[Tasks to complete]
A - From the ULTOMIRIS and SOLIRIS safety information, list every symptom or problem it gives as possibly happening with thrombotic microangiopathy (TMA).
B - According to the ULTOMIRIS and SOLIRIS safety information, how long must a doctor closely monitor a patient with PNH after SOLIRIS is stopped?
C - Write the next part of the ULTOMIRIS and SOLIRIS safety information, picking up after its final sentence.

[Excerpted text]
- Opening Delimiter -

Patients should tell their doctor about all the medicines they take, including prescription and over-the-counter medicines, vitamins, and herbal supplements. ULTOMIRIS and SOLIRIS can affect how other medicines work, causing side effects.
For patients with PNH, the doctor will need to monitor the patient closely for at least 16 weeks after stopping ULTOMIRIS or 8 weeks after stopping SOLIRIS. Stopping treatment with these medicines may cause breakdown of the red blood cells due to PNH. Symptoms or problems that can happen due to red blood cell breakdown include: a drop in red blood cell count, tiredness, blood in the urine, stomach-area (abdomen) pain, shortness of breath, blood clots, trouble swallowing, and erectile dysfunction (ED) in males.
For patients with aHUS, the doctor will need to monitor closely during and for at least 12 months after stopping ULTOMIRIS, or 12 weeks after stopping SOLIRIS, for signs of worsening aHUS symptoms or problems related to abnormal clotting and breakdown of red blood cells called thrombotic microangiopathy (TMA). Symptoms or problems that can happen with TMA may include: confusion or loss of consciousness, seizures, chest pain (angina), difficulty breathing and blood clots or stroke.

- Closing Delimiter -

Collected data entries
- Opening Delimiter -

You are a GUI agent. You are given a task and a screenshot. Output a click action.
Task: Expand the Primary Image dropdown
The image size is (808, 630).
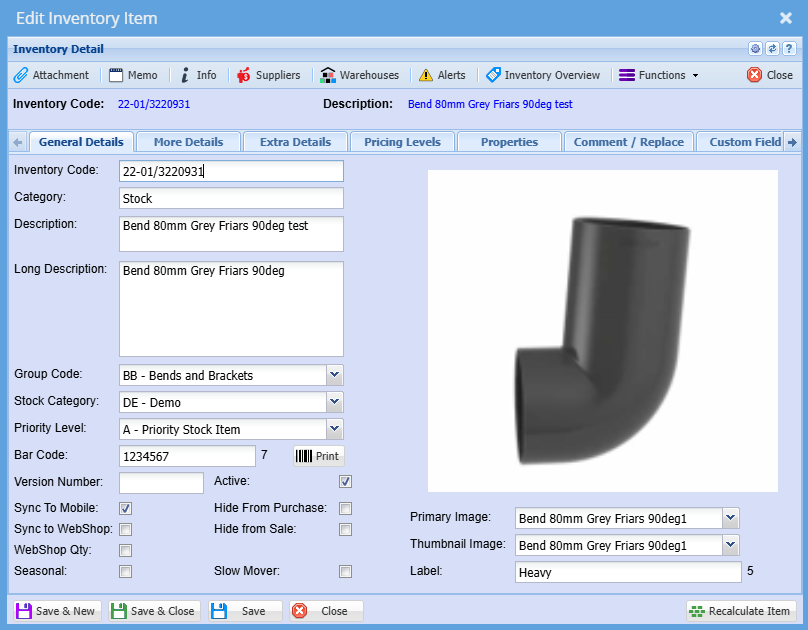[x=730, y=517]
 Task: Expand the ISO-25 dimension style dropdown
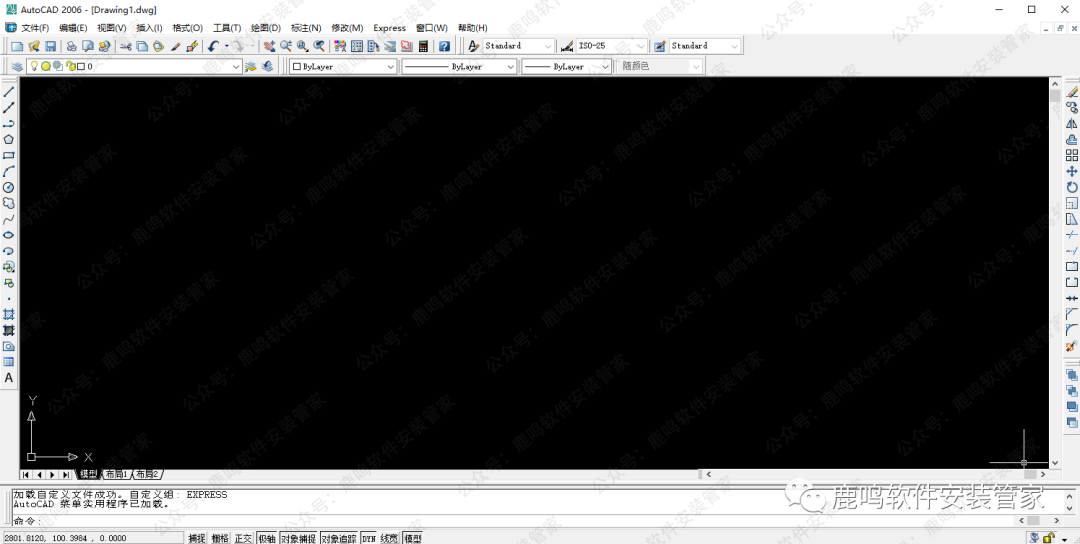[642, 46]
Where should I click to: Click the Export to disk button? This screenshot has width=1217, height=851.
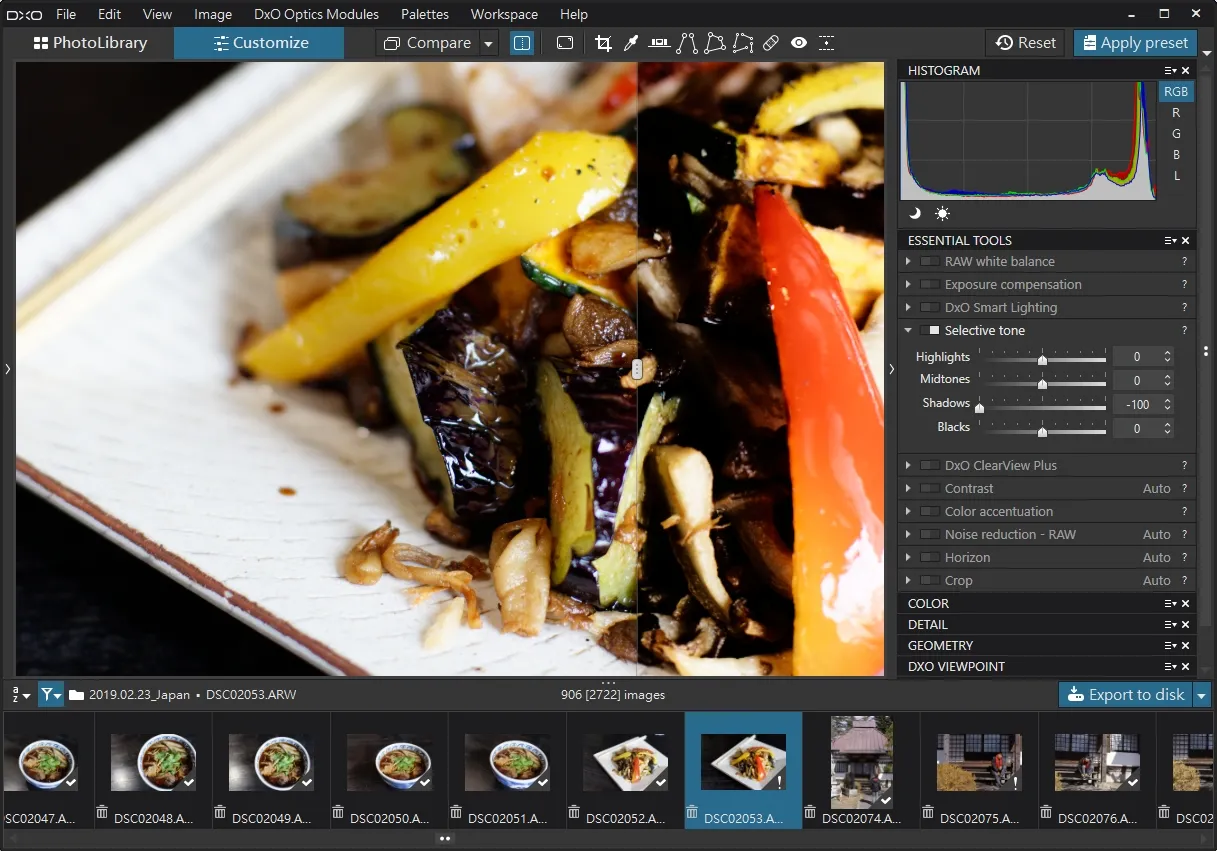[1125, 694]
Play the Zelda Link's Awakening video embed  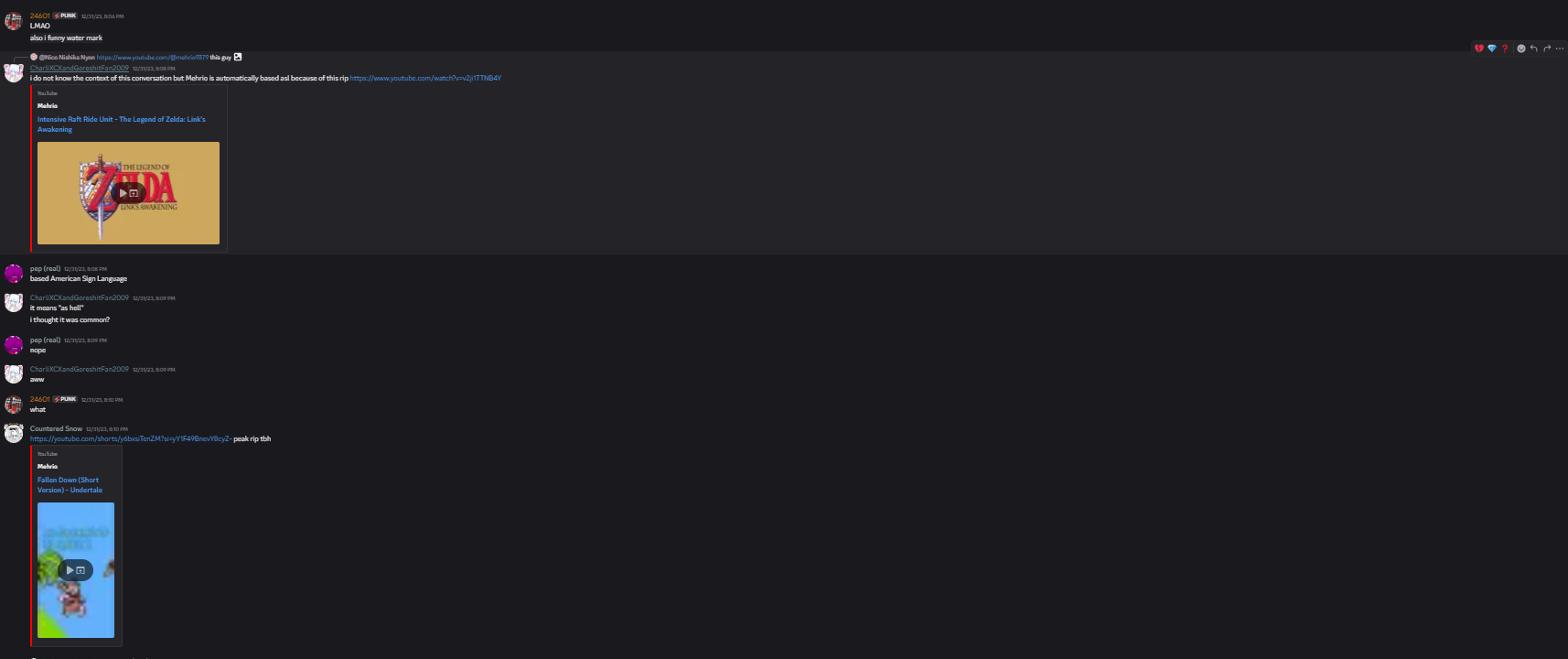[128, 193]
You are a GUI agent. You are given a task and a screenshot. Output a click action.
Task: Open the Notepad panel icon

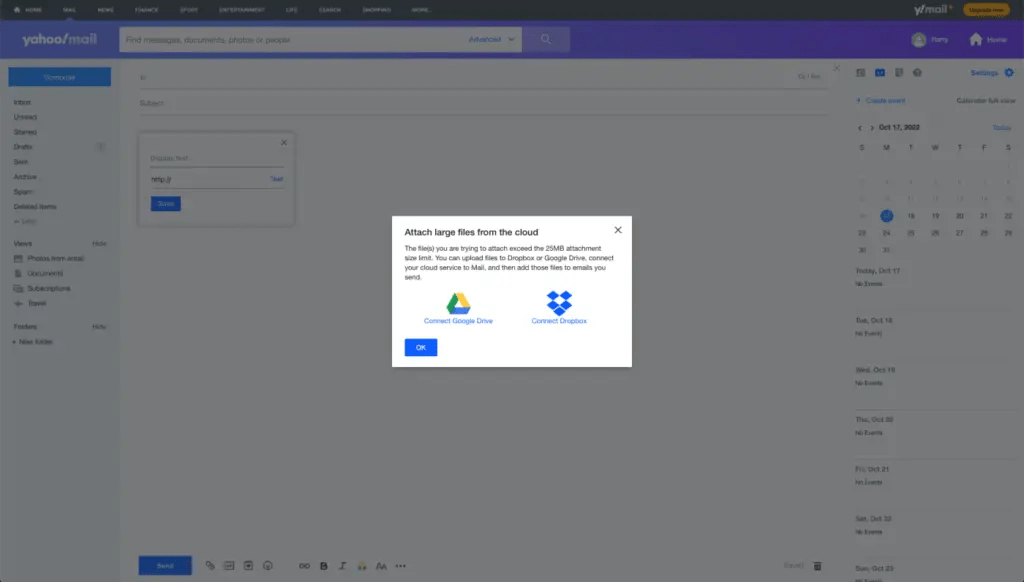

- Closing Delimiter -

[Answers to the problems]
A -
- Confusion or loss of consciousness
- Seizures
- Chest pain (angina)
- Difficulty breathing
- Blood clots or stroke

B - At least 8 weeks.

C -
ULTOMIRIS can cause serious side effects including infusion reactions. Symptoms of an infusion reaction with ULTOMIRIS may include lower back pain, pain with the infusion, feeling faint or discomfort in the arms or legs. Patients should tell their doctor or nurse right away if they develop these symptoms, or any other symptoms during their ULTOMIRIS infusion that may mean they are having a serious infusion reaction, including: chest pain, trouble breathing or shortness of breath, swelling of the face, tongue, or throat, and feel faint or pass out.
The most common side effects of ULTOMIRIS in people treated for PNH are upper respiratory infection and headache. The most common side effects of ULTOMIRIS in people with aHUS are upper respiratory infection, diarrhea, nausea, vomiting, headache, high blood pressure and fever.
SOLIRIS can cause serious side effects including serious allergic reactions. Serious allergic reactions can happen during the SOLIRIS infusion. Patients should tell their doctor or nurse right away if they get any of these symptoms during the SOLIRIS infusion: chest pain, trouble breathing or shortness of breath, swelling of the face, tongue, or throat, and feeling faint or pass out. If a patient has an allergic reaction to SOLIRIS, the doctor may need to infuse SOLIRIS more slowly, or stop SOLIRIS.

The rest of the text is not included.